You all keep stating that I am getting huffy and puffy...

I am having a discussion with you all.. .but yet, you want to keep bring it down to the gutter level...

You want to discuss how to implement those ideas? 
Let's go... lets discuss.

But hey... whats the point.

You already have your pre-concieved notion about anything I am going to say... so it is just an exercise in futility.

You are very much correct.... I do think like an engineer...
And engineer that has spent the last 12 years, building systems for other people to use...

And one thing I have learned in that 12 years.... 
People want certain things... but don't think about the implication of developing those things.

Would it be great to have check boxes, or more wizards on the search screen... but at what cost?

Will it take 15 minutes to input that query, because the remote control and the navigation limits of that particular type of input will take that long to input it.

5 more wizard screens... what kind of impact would that have to those just want to do a simple search..

Everything in the system (including the TiVo), isn't just... sure lets make it do it. Everything has an impact...

And at the end of the days... the Engineers have to make it work...
Not the artistic people that come up with what they want it to look like...
Not the analysis that say that feature needs to be there..

No... it is the people that have to write the code, and link it all together... that have to attempt to overcome those limitation.

I can't tell you how many times, I have built something that EXACTLY 100% matches what the client/customer has asked for... but when they started to use it... it really didn't do what they wanted.... even though it is EXACTLY what they want.

So if you want to have a discussion on it.... I am all for it.

If you want to continue to attack me... Well.. lets say... I have had just enough of it.
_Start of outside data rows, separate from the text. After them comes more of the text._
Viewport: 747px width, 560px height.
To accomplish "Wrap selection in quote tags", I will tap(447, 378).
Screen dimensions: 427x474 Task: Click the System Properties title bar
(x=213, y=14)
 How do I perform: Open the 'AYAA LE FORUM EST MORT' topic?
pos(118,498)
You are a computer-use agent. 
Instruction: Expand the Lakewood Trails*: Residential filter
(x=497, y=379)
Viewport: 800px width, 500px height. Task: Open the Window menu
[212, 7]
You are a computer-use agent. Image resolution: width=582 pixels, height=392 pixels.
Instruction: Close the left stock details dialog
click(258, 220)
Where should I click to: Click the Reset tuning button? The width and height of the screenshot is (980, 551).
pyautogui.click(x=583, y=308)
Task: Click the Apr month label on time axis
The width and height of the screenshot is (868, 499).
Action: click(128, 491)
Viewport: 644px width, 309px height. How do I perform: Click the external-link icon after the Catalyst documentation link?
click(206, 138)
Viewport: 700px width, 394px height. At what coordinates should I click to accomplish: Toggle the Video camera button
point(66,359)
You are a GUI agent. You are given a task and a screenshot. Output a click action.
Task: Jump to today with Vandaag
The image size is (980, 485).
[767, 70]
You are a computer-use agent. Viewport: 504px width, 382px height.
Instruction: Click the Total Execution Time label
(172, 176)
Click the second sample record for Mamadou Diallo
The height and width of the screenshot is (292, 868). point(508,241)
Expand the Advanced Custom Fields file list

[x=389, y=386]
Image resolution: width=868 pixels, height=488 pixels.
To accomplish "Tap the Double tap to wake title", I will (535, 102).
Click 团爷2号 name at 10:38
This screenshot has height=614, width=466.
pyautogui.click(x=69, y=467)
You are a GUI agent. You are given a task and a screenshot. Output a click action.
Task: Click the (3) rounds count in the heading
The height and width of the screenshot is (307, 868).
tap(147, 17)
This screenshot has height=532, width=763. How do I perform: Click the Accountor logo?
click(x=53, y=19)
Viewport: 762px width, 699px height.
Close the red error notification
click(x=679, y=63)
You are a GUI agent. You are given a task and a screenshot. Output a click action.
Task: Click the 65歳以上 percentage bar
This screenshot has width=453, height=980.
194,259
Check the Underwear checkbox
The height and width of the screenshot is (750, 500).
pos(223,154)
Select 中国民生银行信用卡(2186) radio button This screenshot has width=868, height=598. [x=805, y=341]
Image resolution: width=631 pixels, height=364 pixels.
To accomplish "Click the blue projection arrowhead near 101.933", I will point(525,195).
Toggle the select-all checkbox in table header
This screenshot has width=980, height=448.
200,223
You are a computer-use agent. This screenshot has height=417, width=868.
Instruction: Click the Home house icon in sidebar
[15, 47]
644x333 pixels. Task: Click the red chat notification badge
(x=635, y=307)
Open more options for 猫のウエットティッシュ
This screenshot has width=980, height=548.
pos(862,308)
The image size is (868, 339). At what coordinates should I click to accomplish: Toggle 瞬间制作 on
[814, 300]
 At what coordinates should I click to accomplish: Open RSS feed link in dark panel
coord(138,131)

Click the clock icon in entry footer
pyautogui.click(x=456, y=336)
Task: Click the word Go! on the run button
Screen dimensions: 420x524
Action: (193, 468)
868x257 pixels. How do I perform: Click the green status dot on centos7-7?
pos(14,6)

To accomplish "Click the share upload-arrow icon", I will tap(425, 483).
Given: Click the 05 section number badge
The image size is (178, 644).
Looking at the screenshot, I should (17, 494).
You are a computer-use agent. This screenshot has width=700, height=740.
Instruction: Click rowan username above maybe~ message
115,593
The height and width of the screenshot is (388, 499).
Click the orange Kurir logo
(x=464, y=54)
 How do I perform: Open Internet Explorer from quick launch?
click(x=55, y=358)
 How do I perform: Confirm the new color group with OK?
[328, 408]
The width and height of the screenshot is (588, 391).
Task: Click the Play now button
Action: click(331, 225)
If you want to throw "wishes" out there... that is why we maintain a pretty signficant lists of Wishes for the HR20/21 platform... that are submitted by users...

--------

The tips list..

So? You keep bring that up...
Over the years here on TCF... I have seen NUMEROUS tips and FAQs on how to use the system... Books dedicated on how to use the TiVo system.

What is the problem with building a system, that straight-up works... you hit record... it records... you hit play it hit plays...

But then there are features, that are there for power users... those that want to figure out how to do more advanced things...

And again for those lists....
You have a population of people that are attempting to use a NEW system EXACTLY the same as an old system they were used to.... So yes... there is going to be a list of "how did you use to do it -> how do you do it now"

So yes.... as you say...
I will huff
and I will puff
and I will blow that theory of your's that the HR20 is a porly designed system out of the water..

You wanna go...
Lets go....

You write out of both sides of your mouth...
You yourself, get all huffy-and-puffy when discussion is not the way you want it... and you just wanted to provided "facts" on the situation.

So here I was... posting facts on the HR20 and a new feature it has...
But yet, you do what you were so adimmently against just a week ago... doing the same thing.

And enough... is enough.

You have this deep passion/hatred for the HR20 and the fact that DirecTV has gone away from the TiVo platform..

You refuse to pony up the money to use one yourself, but pretty much try to proclaim your self as an expert on understanding how crappy it is... and how poorly thought out it was.

As the phrase goes... squat or get off the pot.


----------



## JohnB1000 (Dec 6, 2004)

Firstly I should say that overall your insight is excellent and valuable, but I have to say I do agree that you tend to get very defensive when anyone makes a negative comment about the HR20, even those who generally like it. Huffy and Puffy works for me


----------



## RS4 (Sep 2, 2001)

ebonovic said:


> You all keep stating that I am getting huffy and puffy...
> 
> I am having a discussion with you all.. .but yet, you want to keep bring it down to the gutter level...
> 
> ...


Yup, you're the kind of engineers I worked with. You're so defensive about everything, you can't read what other people plus myself are writing here. Yup, I admit that I can be an emotional person on some of these threads, but I also try to step back and look at the argument, usually at another time - maybe waiting 5 or 10 minutes, then come back around and re-read trying to understand what the other person is saying.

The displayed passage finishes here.